In 2008, the Commercial Court entered a judgment against the port in favor of Kiribati. In particular, it held that under “foreign law” (French law did not apply, it held, because the agreement was signed abroad), the assignment of the subrogation claim was valid. Thus its judgment included the $1.7 million Lloyd’s had paid to Kiribati. The port appealed to the Court of Appeals of Papeete.

On appeal, the court did not overrule the lower court’s decision on the validity of the assignment of the subrogation claim. But it held that the enforceability of the assignment in a French court had to be determined under French law. And under French law, it held, the enforceability of the assignment would depend on the value of the consideration Kiribati gave for the assignment—French law treats that as an important fact because it forbids “double recovery.” Further proceedings would be necessary to answer this question of fact.

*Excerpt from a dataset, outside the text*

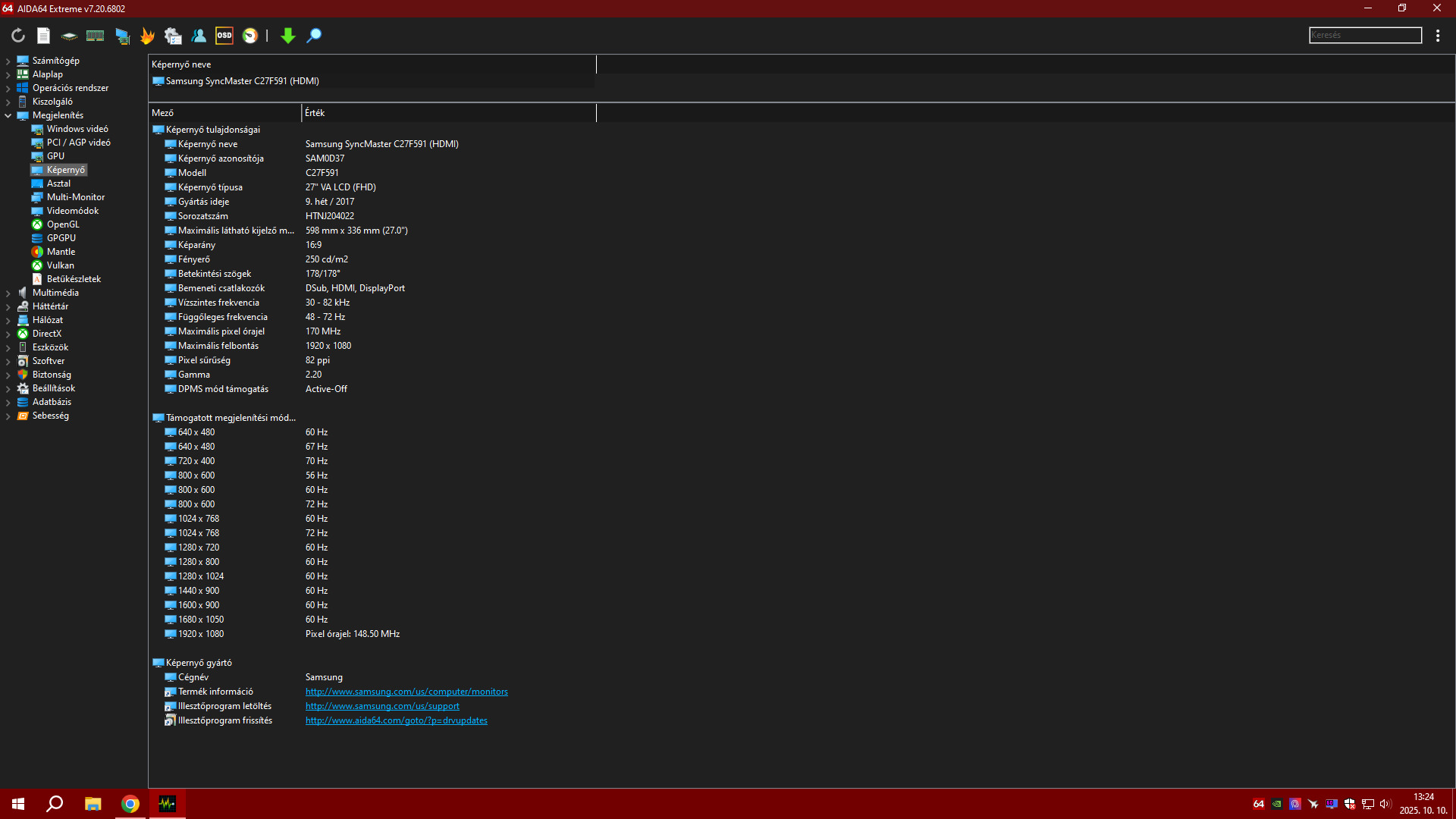Open the monitor diagnostics icon

pos(121,36)
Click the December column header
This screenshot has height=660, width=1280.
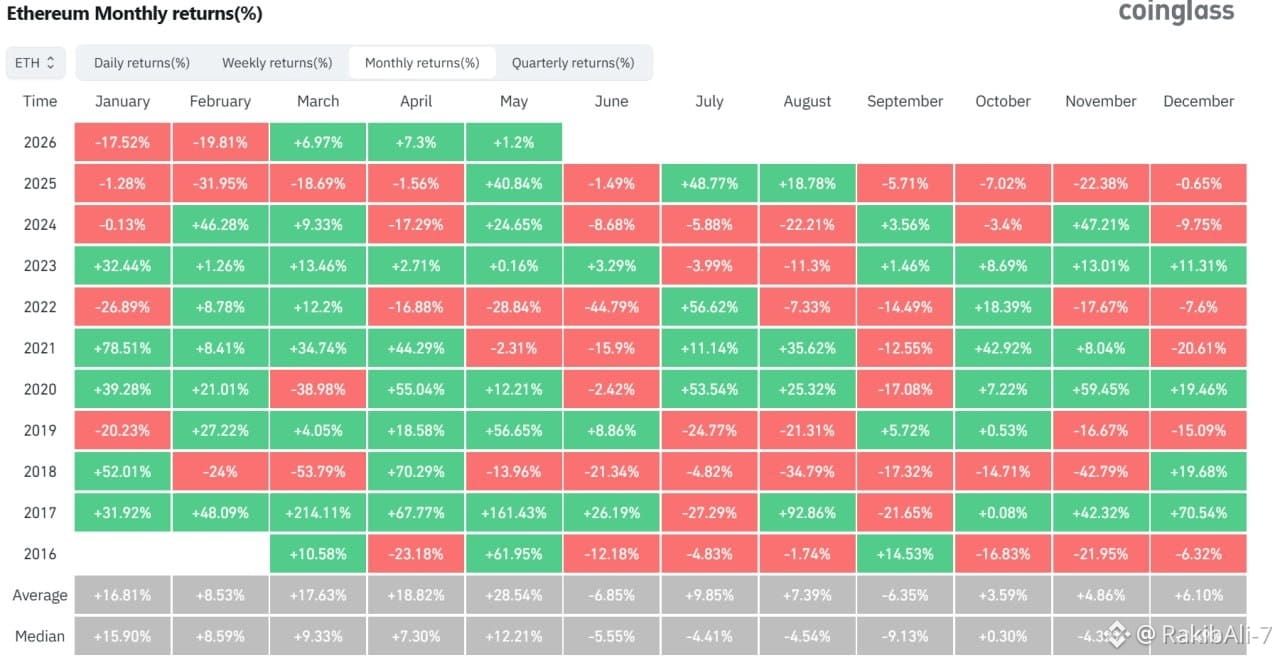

After this decision, a Dechert lawyer informed Kiribati that he needed evidence of the consideration paid. Kiribati provided Dechert with a letter from Kiribati to Lloyd’s showing that Kiribati had paid more than its share of the legal fees incurred in prosecuting the claims against the port, including some underlying financial data, the agreement between Kiribati and Lloyd’s that included the release, and correspondence identifying the released claims. Dechert submitted to the Court of Appeals some but not all of this information. In particular, it did not submit the financial data or evidence about the released claims. The court ultimately held that Kiribati had failed to meet its burden to prove the value of the consideration paid for the assignment of the subrogation claim. Therefore, it reduced the amount of the judgment by the $1.7 million of the subrogation claim. Dechert advised Kiribati not to challenge the decision in the Court of Cassation, and Kiribati accepted the advice.

Kiribati then sued Dechert for malpractice in Massachusetts. The claim was that Dechert had been negligent in failing to provide to the Court of Appeals the evidence that would have allowed Kiribati to substantiate its claim to the amount of the subrogation claim. Dechert moved for summary judgment.

The judge granted the motion, on the perhaps surprising grounds that the Court of Appeals had erred as to French law, and that in fact there was no bar under French law to recovery of the subrogation amount. The error of law, the judge held, was an intervening cause that broke the causal connection between the supposed negligence and the damages. Kiribati appealed, and the Supreme Judicial Court took the appeal sua sponte.

The Court didn’t address the merits of the lower court’s decision about the substance of French law. Instead, it focused on the causation issue. There need not be a single proximate cause of a loss; there can be multiple proximate causes. And though an unforeseeable intervening cause can be a superseding cause that breaks the chain of causation, here the Court of Appeals telegraphed its view of the law in the first decision, so its adherence to that view in the second decision was hardly unforeseeable.

This is an interesting tort decision, but to me the most interesting piece is the piece the court didn’t address: how unusual for a US judge to hold that a foreign appellate court erred in the interpretation of its own law! Absent a showing that the foreign proceeding was somehow corrupted, this is problematic. Imagine what a classic legal realist would say!